- _Text shown_

# # # #

This Security is one of a duly authorized issue of notes of the series designated above of the Company (herein called the “Securities”), issued and to be issued in one or more series under an indenture dated as of September 13, 2010 for senior debt securities (the “Indenture”), between CITY NATIONAL CORPORATION and THE BANK OF NEW YORK MELLON TRUST COMPANY, N.A., to which the Indenture and all indentures supplemental thereto reference is hereby made for a statement of the respective rights, limitations of rights, duties and immunities thereunder of the Company, the Trustee and the Holders of the Securities and of the terms upon which the Securities are, and are to be, authenticated and delivered.  By the terms of the Indenture, the Securities are issuable in series that may vary as to amount, date of maturity, rate of interest, rank and in any other respect provided in the Indenture.

 

This Security is one of the series designated on the face hereof, initially limited in aggregate principal amount equal to $300,000,000 as of the date of this Security.  In addition, the Company may from time to time without the consent of the Holders of Securities create and issue further securities having the same terms and conditions as the Securities in all respects (or in all respects except for the issue date and issue price) and so that such further issue shall be consolidated and form a single series with the outstanding securities of this issue (including the Securities) or upon such terms as the Company may determine at the time of their issue.  References herein to the Securities include (unless the context requires otherwise) any other securities issued as described in this paragraph and forming a single series with the Securities.

 

Where the Indenture or this Security provides for notice to the Holder of this Security of any event, such notice shall be sufficiently given if in writing and mailed, first class, postage prepaid, to the Holder of this Security at his, her or its address as it appears in the Security Register, not later than the latest date, and not earlier than the earliest date, prescribed for the giving of such notice.  In case by reason of the suspension of regular mail service or by reason of any other cause it shall be impracticable to give such notice to the Holder of this Security by mail, then such notification as shall be made with the approval of the Trustee shall constitute a sufficient notification for every purpose hereunder.  In any case where notice to Holder of this Security is given by mail, neither the failure to mail such notice, nor any defect in any notice so mailed, to the Holder of this Security shall affect the sufficiency of such notice with respect to other Holders of the Securities.

# # # #

- _Given exercise 1_
Rewrite the listing below, substituting "Display resolution" for "Screen dimensions" and leaving everything else as it is.

- _Provided data_
# # # #

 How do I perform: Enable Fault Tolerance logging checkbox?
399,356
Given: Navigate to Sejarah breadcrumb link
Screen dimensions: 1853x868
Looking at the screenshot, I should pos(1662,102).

# # # #

- _Given exercise 2_
Answer the following questions using the text on the Security and the Indenture above:
(a) As of what date is the Indenture dated?
(b) To what aggregate principal amount is the series initially limited?
(c) By what class of mail must notice to the Holder be sent?

- _Exercise solution 1_
 How do I perform: Enable Fault Tolerance logging checkbox?
399,356
Given: Navigate to Sejarah breadcrumb link
Display resolution: 1853x868
Looking at the screenshot, I should pos(1662,102).

- _Exercise solution 2_
(a) September 13, 2010
(b) $300,000,000
(c) First class, postage prepaid